**DESCRIPTION OF THE TASK:**
From the entries below, copy each line in which the word "screenshot" occurs.
++++++
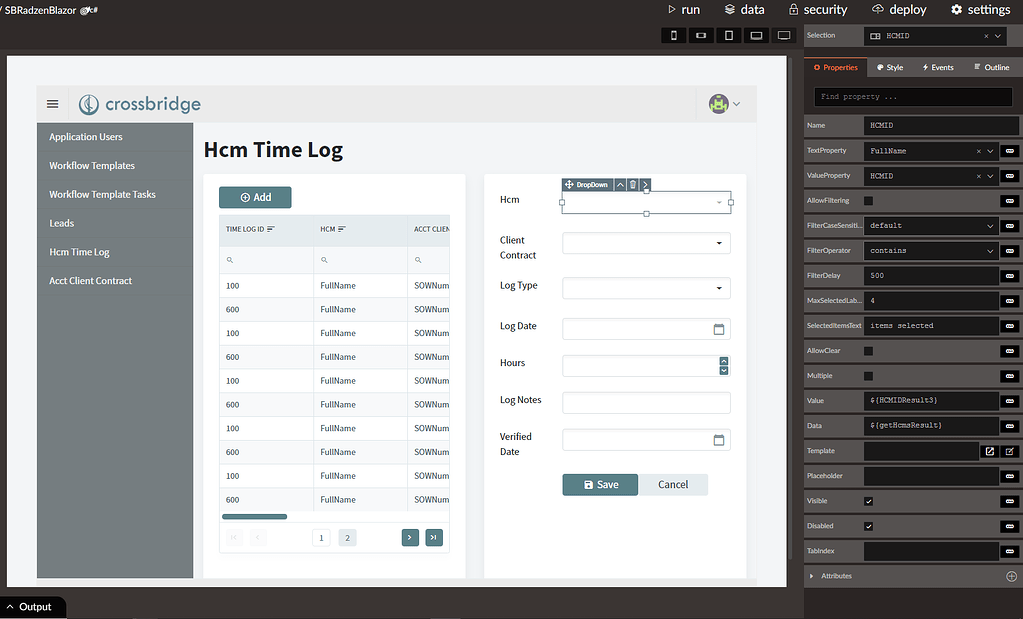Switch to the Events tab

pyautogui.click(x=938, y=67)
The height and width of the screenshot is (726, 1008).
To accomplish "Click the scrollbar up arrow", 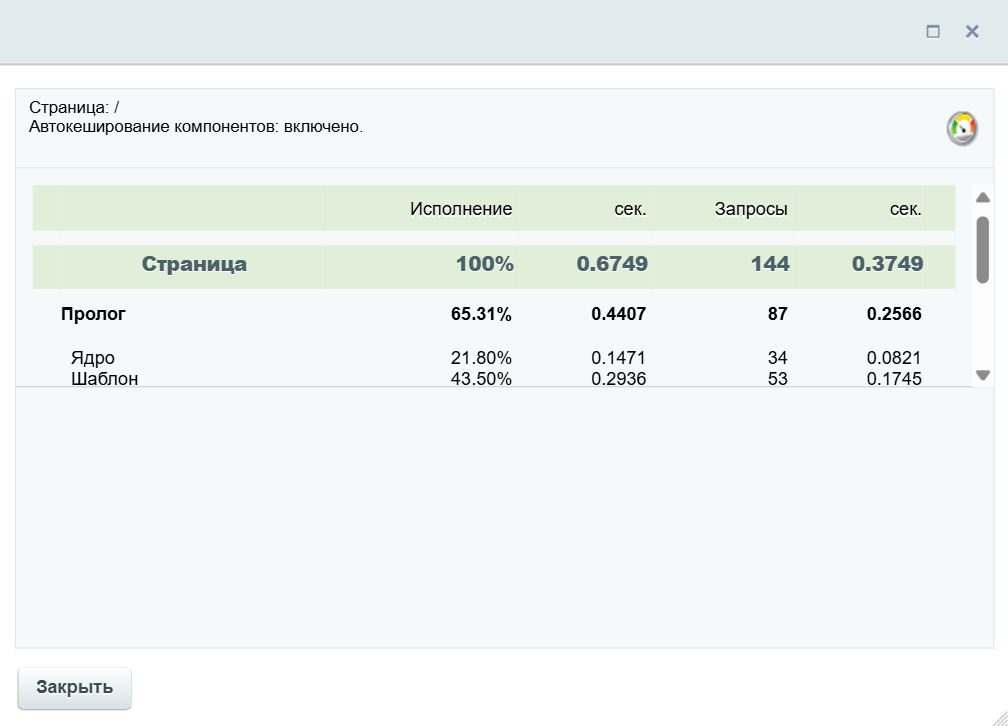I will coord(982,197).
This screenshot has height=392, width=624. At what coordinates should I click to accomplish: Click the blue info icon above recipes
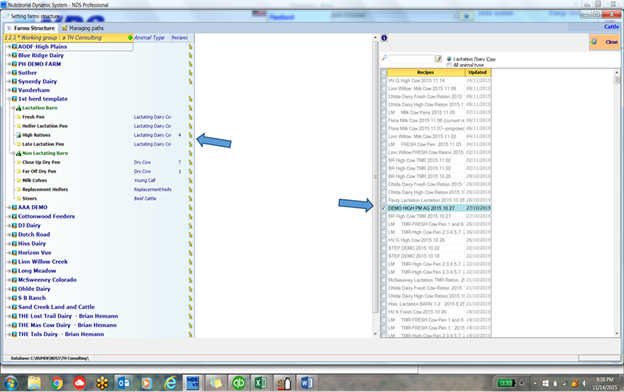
++++++
**RESULT:**
The height and width of the screenshot is (726, 1008).
This screenshot has height=392, width=624. At what coordinates should I click to accomplish: Click the blue info icon above recipes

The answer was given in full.